Proactive Management of Cutaneous Toxicity
As frontline combination strategies become standard in classical EGFR-mutant metastatic NSCLC, toxicity mitigation is critical to maintaining treatment intensity and quality of life. In a Clinical Insights session moderated by Eric Singhi, MD, of The University of Texas MD Anderson Cancer Center, experts including Fawzi Abu Rous, MD, of Henry Ford Health; Sarah Goldberg, MD, MPH, of Yale School of Medicine; Julia Rotow, MD, of Dana-Farber Cancer Institute; and Susan C. Scott, MD, of Johns Hopkins Medicine, discussed practical strategies for optimizing care. Dr. Scott emphasized the importance of prevention over reaction.
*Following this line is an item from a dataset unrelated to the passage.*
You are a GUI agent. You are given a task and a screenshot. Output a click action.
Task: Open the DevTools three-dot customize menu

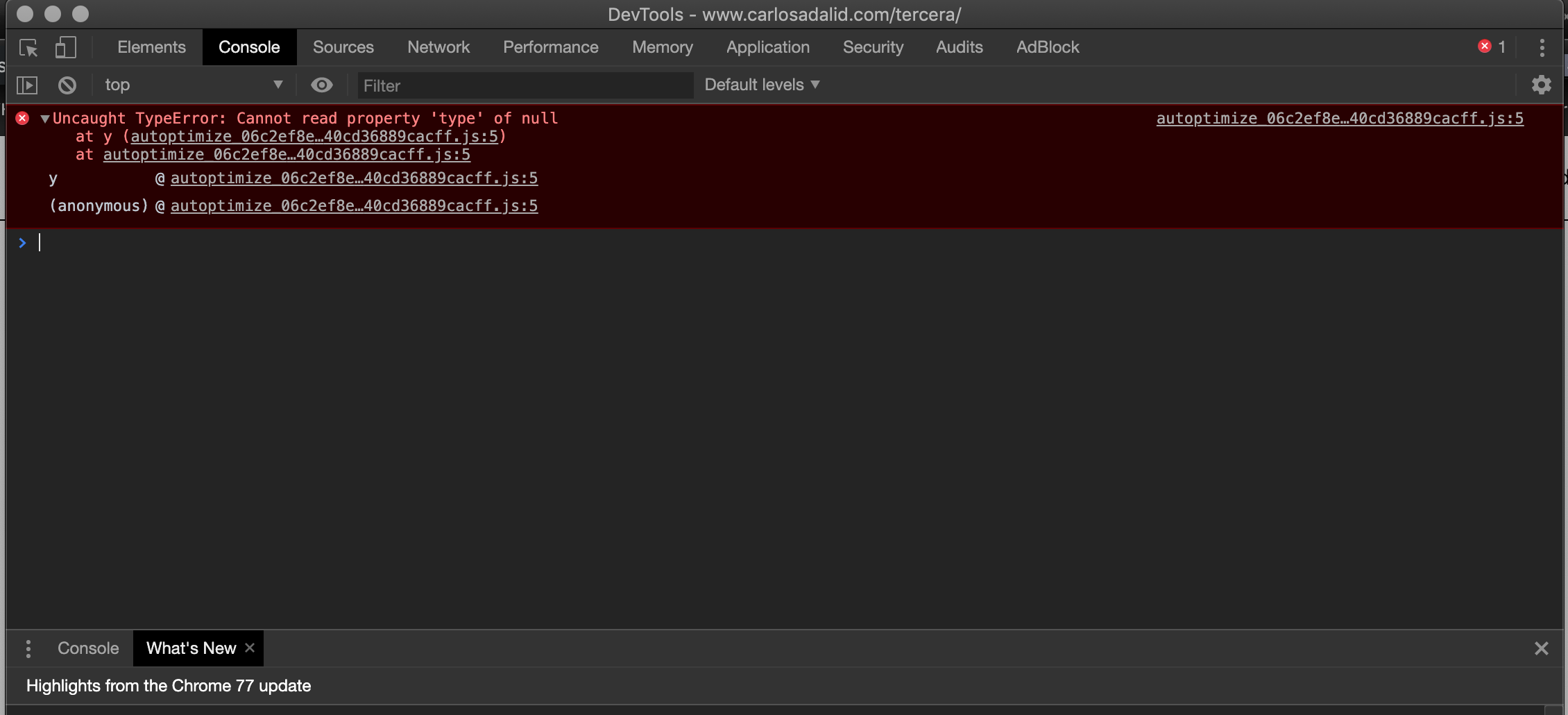(1542, 48)
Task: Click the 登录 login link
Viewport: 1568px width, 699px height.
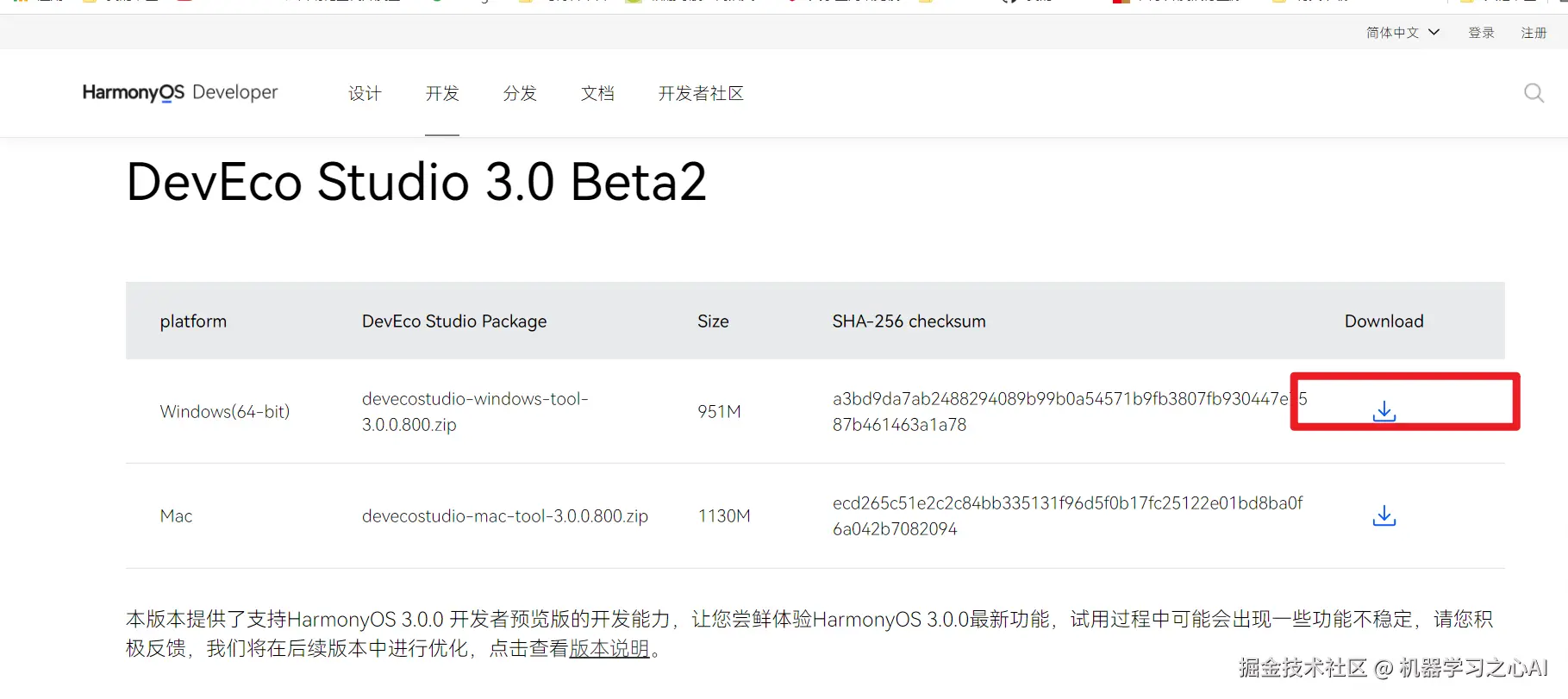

The COCOON regimen includes daily ceramide-based moisturizers, chlorhexidine nail washes, and 12 weeks of oral doxycycline followed by scalp-directed therapy. This approach significantly reduced grade 2 or 3 rash, including both scalp and body involvement.
CNS Control and Maintaining Long-Term Therapy
CNS progression remains a major challenge in EGFR-mutant NSCLC. Dr. Abu Rous emphasized that up to 50% of patients with EGFR-mutant disease will develop brain metastases during their disease course. He also described the MARIPOSA CNS data as “very exciting,” noting higher intracranial response rates and improved intracranial PFS compared with osimertinib monotherapy. Three-year intracranial PFS rates of 36% versus 18% underscore the potential durability advantage of combination therapy.
Dr. Goldberg added that, unless contraindicated, combination therapy is now her default, not only for patients with baseline brain metastases but also broadly across the EGFR-mutant population. With CNS involvement representing a major adverse prognostic factor, the panel agreed that up-front combination therapy may help preserve long-term neurologic function and disease control.
Equally important is maintaining therapy safety over time. Dr. Rotow emphasized that dose interruptions or reductions are often necessary and appropriate, particularly when balancing toxicity and quality of life.